Re^3: looping efficiency (Benchmark Example)
by eyepopslikeamosquito (Archbishop) on Dec 30, 2020 at 02:48 UTC
|
Don’t Optimize Code -- Benchmark It
-- from Ten Essential Development Practices by Damian Conway
The real problem is that programmers have spent far too much time worrying about efficiency in the wrong places and at the wrong times;
premature optimization is the root of all evil (or at least most of it) in programming
-- Donald Knuth
Without good design, good algorithms, and complete understanding of the
program's operation, your carefully optimized code will amount to one of
mankind's least fruitful creations -- a fast slow program.
-- Michael Abrash
Wow, I assumed they were complaining about clarity rather than efficiency! :)
For cheap thrills, assuming all you need are the file names 0000 .. 9999 in order,
I benchmarked the three offered solutions as shown below.
use strict;
use warnings;
use Benchmark qw(timethese);
sub orig {
for my $i ( 0 .. 9 ) {
for my $j ( 0 .. 9 ) {
for my $k ( 0 .. 9 ) {
for my $l ( 0 .. 9 ) {
my $filename = "$i$j$k$l";
}
}
}
}
}
sub yourmum {
for ( 0 .. 9999 ) {
my $filename = sprintf "%04d", $_;
}
}
sub marshall {
for ('0000' ... '9999') {
my $filename = $_;
}
}
orig();
yourmum();
marshall();
timethese 50000, {
Orig => sub { orig() },
YourMum => sub { yourmum() },
Marshall => sub { marshall() },
};
On my machine, the results were:
Benchmark: timing 50000 iterations of Marshall, Orig, YourMum...
Marshall: 25 wallclock secs (25.16 usr + 0.00 sys = 25.16 CPU) @ 19
+87.52/s (n=50000)
Orig: 39 wallclock secs (38.83 usr + 0.00 sys = 38.83 CPU) @ 12
+87.73/s (n=50000)
YourMum: 40 wallclock secs (40.08 usr + 0.00 sys = 40.08 CPU) @ 12
+47.57/s (n=50000)
If all you need are the file names (not the individual digits), it's no surprise that
Marshall's suggestion was the fastest. I also think it is the simplest and clearest
if all you need are the file names.
Update: see also perlperf - Perl Performance and Optimization Techniques. Added this node to Performance References.

·····

- **WHAT TO WORK ON**
1) In one to three sentences, state the condition under which the looping benchmark post calls Marshall's suggestion the fastest and also the simplest and clearest.
2) Take the looping benchmark post further, writing on from its last sentence.
The entries after the looping benchmark post are not needed, so please set them aside.

·····

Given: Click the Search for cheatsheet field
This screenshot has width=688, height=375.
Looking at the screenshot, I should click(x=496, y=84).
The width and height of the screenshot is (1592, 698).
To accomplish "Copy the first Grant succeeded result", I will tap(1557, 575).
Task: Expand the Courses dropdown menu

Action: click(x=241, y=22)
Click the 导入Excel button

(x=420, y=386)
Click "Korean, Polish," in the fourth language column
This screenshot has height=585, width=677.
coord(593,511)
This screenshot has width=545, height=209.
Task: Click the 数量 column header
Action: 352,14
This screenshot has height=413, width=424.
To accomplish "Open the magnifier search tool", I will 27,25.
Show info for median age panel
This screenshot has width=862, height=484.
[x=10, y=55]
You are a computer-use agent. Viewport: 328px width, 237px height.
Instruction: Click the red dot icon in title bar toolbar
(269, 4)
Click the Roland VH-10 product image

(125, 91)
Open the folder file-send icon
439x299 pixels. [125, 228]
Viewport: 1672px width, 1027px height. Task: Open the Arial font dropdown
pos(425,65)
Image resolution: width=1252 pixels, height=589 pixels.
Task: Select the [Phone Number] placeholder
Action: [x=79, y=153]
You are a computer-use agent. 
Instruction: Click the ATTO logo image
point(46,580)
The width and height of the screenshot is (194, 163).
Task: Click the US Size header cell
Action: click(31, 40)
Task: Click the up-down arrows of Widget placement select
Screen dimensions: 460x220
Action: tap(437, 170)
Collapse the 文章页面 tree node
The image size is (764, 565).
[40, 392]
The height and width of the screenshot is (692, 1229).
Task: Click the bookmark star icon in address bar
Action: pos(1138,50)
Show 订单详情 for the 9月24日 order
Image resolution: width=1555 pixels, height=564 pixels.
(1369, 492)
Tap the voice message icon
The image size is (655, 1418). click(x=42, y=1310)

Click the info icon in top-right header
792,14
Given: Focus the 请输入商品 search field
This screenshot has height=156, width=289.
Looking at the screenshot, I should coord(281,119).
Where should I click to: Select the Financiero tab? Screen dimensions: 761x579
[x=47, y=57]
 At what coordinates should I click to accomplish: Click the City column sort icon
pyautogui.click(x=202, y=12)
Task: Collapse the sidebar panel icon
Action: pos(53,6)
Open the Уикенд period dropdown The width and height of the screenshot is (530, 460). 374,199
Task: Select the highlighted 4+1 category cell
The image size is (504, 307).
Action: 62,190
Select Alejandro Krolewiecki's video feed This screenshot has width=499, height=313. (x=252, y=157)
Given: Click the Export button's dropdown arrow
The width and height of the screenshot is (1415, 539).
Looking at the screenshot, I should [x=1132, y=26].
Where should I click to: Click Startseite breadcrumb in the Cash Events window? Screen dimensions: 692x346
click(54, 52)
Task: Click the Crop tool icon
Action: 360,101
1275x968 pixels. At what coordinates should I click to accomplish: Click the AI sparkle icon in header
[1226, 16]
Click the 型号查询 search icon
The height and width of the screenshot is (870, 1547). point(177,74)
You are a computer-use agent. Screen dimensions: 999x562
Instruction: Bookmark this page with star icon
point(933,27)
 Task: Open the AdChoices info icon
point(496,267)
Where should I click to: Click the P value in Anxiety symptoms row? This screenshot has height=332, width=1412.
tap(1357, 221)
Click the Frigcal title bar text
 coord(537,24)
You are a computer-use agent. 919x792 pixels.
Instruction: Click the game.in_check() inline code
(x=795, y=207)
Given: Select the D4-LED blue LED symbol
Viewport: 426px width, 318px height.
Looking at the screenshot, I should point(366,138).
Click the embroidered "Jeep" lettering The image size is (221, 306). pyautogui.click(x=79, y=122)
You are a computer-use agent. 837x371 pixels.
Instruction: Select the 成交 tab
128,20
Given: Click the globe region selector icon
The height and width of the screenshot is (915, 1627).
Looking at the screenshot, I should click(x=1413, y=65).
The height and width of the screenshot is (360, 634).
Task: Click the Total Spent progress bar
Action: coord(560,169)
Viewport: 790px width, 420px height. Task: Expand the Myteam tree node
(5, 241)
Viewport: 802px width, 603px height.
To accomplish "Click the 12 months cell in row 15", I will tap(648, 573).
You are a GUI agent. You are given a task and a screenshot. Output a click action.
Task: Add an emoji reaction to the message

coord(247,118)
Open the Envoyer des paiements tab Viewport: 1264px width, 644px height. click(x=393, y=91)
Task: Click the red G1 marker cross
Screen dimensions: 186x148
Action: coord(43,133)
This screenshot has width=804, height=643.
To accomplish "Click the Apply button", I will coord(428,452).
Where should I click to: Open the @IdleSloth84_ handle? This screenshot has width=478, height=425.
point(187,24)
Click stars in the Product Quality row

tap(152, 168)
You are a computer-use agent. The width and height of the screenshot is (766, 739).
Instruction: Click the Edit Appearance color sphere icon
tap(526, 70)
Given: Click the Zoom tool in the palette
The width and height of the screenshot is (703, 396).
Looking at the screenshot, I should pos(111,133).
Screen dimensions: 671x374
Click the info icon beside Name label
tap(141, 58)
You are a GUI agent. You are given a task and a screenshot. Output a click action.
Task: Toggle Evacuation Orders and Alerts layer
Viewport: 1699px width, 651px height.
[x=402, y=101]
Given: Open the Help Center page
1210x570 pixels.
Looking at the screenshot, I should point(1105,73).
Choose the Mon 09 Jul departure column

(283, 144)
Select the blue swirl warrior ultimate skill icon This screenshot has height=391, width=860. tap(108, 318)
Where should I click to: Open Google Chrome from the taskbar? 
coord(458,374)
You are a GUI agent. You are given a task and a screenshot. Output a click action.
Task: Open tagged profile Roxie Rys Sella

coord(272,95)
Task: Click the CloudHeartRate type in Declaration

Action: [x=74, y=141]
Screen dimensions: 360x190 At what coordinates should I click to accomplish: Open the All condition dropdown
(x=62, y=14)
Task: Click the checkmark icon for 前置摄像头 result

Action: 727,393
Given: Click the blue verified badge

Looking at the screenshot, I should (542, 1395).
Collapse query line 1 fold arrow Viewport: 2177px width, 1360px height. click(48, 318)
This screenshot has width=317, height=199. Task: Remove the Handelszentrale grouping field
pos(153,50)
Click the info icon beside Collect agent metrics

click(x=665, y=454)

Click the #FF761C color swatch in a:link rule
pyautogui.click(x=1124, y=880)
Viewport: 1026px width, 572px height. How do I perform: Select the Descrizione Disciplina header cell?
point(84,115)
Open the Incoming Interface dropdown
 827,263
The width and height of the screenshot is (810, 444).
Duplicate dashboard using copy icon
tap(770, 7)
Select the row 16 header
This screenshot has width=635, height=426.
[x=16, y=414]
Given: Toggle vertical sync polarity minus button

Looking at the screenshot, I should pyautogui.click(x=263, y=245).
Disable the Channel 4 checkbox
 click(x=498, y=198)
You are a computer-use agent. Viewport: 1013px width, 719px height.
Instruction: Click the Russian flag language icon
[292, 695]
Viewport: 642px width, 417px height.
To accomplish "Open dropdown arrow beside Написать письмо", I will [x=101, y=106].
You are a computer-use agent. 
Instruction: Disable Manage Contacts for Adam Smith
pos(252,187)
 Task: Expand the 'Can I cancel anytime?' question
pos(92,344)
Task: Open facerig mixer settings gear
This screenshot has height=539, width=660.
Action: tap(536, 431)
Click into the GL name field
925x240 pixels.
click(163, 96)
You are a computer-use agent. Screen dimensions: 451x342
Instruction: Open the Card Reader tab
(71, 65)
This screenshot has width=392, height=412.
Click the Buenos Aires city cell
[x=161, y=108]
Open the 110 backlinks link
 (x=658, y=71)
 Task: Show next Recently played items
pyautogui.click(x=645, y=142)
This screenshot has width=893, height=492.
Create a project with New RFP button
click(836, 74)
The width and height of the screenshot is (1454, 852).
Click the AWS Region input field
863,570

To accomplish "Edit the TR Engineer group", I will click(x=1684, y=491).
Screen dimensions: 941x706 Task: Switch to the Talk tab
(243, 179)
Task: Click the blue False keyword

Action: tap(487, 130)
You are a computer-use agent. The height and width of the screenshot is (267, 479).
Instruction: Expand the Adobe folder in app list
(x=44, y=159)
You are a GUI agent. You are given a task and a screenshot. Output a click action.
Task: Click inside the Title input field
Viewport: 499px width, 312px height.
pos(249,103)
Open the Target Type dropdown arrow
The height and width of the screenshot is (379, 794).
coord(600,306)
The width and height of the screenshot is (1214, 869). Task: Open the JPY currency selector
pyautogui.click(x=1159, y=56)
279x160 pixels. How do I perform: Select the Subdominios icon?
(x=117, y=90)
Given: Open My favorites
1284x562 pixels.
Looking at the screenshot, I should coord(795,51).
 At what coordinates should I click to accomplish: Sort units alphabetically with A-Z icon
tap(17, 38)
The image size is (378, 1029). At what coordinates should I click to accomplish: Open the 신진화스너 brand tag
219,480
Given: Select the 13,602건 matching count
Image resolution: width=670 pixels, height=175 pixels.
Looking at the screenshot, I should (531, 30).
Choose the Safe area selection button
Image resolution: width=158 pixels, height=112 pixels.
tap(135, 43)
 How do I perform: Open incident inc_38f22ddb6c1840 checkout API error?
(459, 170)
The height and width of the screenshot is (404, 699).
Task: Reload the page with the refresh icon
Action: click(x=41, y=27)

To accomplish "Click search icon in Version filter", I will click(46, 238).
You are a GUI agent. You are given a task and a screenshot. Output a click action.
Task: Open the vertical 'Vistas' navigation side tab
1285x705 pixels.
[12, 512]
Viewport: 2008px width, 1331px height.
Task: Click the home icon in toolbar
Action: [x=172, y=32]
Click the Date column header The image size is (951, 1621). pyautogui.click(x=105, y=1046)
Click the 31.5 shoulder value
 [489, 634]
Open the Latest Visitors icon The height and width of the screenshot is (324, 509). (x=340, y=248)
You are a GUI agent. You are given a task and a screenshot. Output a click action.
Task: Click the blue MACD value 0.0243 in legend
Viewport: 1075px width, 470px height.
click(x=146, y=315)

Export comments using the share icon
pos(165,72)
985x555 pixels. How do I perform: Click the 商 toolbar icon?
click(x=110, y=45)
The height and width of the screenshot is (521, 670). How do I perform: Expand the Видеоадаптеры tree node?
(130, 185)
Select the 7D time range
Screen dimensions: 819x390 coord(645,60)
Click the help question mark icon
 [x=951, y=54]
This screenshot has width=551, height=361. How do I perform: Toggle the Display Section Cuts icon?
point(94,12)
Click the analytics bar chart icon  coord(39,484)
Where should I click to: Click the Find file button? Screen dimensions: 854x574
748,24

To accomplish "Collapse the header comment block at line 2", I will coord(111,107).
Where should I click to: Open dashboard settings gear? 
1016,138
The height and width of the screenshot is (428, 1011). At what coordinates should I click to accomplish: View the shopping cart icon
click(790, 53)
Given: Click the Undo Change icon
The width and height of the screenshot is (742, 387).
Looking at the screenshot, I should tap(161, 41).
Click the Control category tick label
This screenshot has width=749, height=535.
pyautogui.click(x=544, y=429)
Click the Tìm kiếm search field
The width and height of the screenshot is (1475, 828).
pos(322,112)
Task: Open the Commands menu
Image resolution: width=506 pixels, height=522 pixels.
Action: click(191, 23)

·····

- **RESULTS BY TASK**
1) Marshall's suggestion is the fastest, simplest and clearest when all you need are the file names 0000 to 9999 in order, not the individual digits.

2)
| [reply] [d/l] [select] |
|
| [reply] |
|
Oh I totally agree! I was shocked they would argue about efficiency without first benchmarking the whole
program and identifying that code as a chronic bottleneck!
(I only did the benchmark because I was bored and curious on a slow Christmas/New Year holiday).
On Coding Standards and Code Reviews summarises my opinion:
- Correctness, simplicity and clarity come first. Avoid unnecessary cleverness. If you must rely on cleverness, encapsulate and comment it.
- Don't optimize prematurely. Benchmark before you optimize. Comment why you are optimizing.
For much more detail on this topic see:
| [reply] |
|
perl -d NYTProf yourscript.pl foo bar baz
... followed by ...
nytprofhtml --open
... and look for the code that takes the longest time to run. That's where you want to start optimizing.
Commit your current version to git/SVN/CVS/whatever, modify, run through NYTProf again until speed improves. Revert and retry if speed goes down. Commit, re-profile, opimize the next top problem from NYTProf. Stop when the code is sufficiently fast.
Alexander
--
Today I will gladly share my knowledge and experience, for there are no sweeter words than "I told you so". ;-)
| [reply] [d/l] [select] |
|
Oh yes, Devel::NYTProf is a fantastic tool!
Just for completeness, you can examine the OP codes generated for different snippets of Perl code via B::Terse.
For example:
> perl -MO=Terse -e "sprintf q{%04d}, $_" (Windows)
> perl -MO=Terse -e 'sprintf q{%04d}, $_' (Unix)
LISTOP (0x254e078) leave [1]
OP (0x2753080) enter
COP (0x254e0b8) nextstate
LISTOP (0x254e118) sprintf [2]
OP (0x254e158) pushmark
SVOP (0x254e1f8) const [3] PV (0x254f200) "%04d"
UNOP (0x254e188) null [14]
PADOP (0x254e1c0) gvsv GV (0xd6af50) *_
-e syntax OK
> perl -MO=Terse -e "qq{$i$j$k$l}" (Windows)
> perl -MO=Terse -e 'qq{$i$j$k$l}' (Unix)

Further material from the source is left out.